Your task is to copy the lines of the data below from the line holding "Click the CPU11 core indicator" through the line holding "You are a computer-use", inclusive, exactly and with nothing added.

» **RECORD EXTRACTS**:
------
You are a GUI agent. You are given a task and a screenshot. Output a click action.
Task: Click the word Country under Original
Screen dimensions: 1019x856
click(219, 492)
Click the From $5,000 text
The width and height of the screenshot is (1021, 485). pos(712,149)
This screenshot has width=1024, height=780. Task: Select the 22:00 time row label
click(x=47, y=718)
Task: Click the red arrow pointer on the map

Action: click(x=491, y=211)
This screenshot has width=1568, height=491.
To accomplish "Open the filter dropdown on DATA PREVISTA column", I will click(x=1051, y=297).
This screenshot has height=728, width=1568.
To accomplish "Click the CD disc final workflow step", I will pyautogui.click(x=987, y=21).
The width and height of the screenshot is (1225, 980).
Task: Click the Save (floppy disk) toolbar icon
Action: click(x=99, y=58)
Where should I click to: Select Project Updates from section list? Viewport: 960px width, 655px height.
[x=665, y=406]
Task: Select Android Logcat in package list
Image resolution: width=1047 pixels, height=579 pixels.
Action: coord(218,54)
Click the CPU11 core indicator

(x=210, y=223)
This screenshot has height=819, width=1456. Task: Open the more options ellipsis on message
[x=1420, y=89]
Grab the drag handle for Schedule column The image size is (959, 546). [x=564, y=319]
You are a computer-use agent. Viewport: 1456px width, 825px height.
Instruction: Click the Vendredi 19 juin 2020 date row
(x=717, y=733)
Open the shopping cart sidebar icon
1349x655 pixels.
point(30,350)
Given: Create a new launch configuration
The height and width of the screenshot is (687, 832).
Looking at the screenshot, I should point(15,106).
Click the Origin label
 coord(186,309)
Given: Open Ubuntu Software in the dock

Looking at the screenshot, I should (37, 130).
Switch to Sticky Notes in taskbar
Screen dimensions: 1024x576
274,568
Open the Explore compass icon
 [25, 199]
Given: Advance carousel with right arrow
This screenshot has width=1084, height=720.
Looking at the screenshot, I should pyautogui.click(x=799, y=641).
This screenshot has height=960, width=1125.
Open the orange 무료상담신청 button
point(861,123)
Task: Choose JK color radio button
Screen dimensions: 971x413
------
» **RESPONSE FOR THIS EXERCISE**:
Click the CPU11 core indicator

(x=210, y=223)
This screenshot has height=819, width=1456. Task: Open the more options ellipsis on message
[x=1420, y=89]
Grab the drag handle for Schedule column The image size is (959, 546). [x=564, y=319]
You are a computer-use agent. Viewport: 1456px width, 825px height.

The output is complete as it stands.